Operator: Our next question will come from Richard Sunderland with JPMorgan.
Richard Wallace Sunderland: There’s been discussion of new interstate pipeline capacity into Arizona. I’m curious if UNS is involved in discussions here and if you have a need as you begin building gas plants?
David Gerard Hutchens: Well, for the Springerville repowering one, that’s the — yes, we have had those conversations and all that additional public information about — obviously, we got to get gas to Springerville and that’s — that was the big kind of nut to crack to figure out how to do that economically. And as I mentioned earlier, it’s great to have a partner like Salt River Project and being an offtaker for that as well. That’s the one that we’ve got in the queue now — or not in the queue, the discussions to get it in the queue now.
Richard Wallace Sunderland: Understood. And then, I guess, just again, same topic, but looking into the 2030s, do you see a growing need there. It seems like the state is probably in an okay position for the next 3 or 4 years, but the next decade is probably a little different.
David Gerard Hutchens: Yes, that’s the calculus we have to look at, right? When we look at our integrated resource plan, next year down in Arizona, I mean this is not static. Remember that 3 years ago is when we did the last integrated resource plan. So as we look going forward, it’s going to be a very different load curve that we have to serve. And so that’s what we look at and then stack up the resources that we need. I’m sure natural gas will be a part of it. Obviously, renewables and storage will be a part of it. So all of those things kind of go into that mix from a long-term perspective. So it’s all a bit TBD at this point. But at the end of the day, infrastructure is going to be needed across our sector and frankly, everyone that serves our sector, right? So if there’s additional gas needs, for generation, there’s going to be likely additional pipeline needs as well. But that all goes into that long-term planning process.
Richard Wallace Sunderland: I appreciate the commentary. I’ll leave it there.

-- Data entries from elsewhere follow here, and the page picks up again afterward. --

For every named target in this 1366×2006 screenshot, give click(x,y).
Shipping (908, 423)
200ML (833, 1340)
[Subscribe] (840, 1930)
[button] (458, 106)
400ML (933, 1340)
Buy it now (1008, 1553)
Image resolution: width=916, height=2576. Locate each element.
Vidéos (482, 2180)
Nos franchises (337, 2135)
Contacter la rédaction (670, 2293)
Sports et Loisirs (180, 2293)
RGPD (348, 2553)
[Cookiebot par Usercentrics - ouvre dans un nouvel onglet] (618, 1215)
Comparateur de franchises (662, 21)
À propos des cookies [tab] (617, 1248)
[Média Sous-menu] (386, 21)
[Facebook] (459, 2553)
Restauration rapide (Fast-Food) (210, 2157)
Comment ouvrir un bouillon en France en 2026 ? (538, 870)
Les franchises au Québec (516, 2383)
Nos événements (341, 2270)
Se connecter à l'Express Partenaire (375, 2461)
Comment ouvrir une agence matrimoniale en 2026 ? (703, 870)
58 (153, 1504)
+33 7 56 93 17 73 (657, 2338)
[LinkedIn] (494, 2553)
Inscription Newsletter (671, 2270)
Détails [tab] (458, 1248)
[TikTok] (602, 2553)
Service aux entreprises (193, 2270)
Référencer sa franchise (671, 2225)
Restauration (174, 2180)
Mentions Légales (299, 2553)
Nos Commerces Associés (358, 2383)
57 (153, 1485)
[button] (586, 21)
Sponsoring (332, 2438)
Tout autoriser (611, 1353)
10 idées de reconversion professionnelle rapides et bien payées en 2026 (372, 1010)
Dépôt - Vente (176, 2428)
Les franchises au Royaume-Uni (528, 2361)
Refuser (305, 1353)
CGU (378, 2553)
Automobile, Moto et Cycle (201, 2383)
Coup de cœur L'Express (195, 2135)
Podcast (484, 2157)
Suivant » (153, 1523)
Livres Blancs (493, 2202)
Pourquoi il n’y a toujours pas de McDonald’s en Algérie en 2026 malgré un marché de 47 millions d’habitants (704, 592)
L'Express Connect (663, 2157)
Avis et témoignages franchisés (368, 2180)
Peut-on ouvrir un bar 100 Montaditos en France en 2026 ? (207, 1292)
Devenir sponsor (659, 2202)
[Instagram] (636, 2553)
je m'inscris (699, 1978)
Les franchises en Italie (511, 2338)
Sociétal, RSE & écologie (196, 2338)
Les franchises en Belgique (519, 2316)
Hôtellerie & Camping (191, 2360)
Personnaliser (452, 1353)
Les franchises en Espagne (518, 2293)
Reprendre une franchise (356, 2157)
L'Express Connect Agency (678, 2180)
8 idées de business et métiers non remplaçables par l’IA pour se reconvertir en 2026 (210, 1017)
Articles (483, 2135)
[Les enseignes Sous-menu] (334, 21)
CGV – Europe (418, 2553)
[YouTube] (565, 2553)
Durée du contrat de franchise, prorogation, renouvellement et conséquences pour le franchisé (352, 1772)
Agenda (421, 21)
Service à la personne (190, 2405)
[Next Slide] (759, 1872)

Operator: This concludes the question-and-answer session. I would like to turn the conference back over to Ms. Amaimo for any closing remarks. Please go ahead.
Stephanie A. Amaimo: Thank you, Chuck. We have nothing further at this time. Thank you, everyone, for participating in our second quarter results conference call. Please contact IR should you need anything further and have a great day.
Operator: This brings today’s conference call to a close. You may disconnect your lines. Thank you for participating, and have a pleasant day.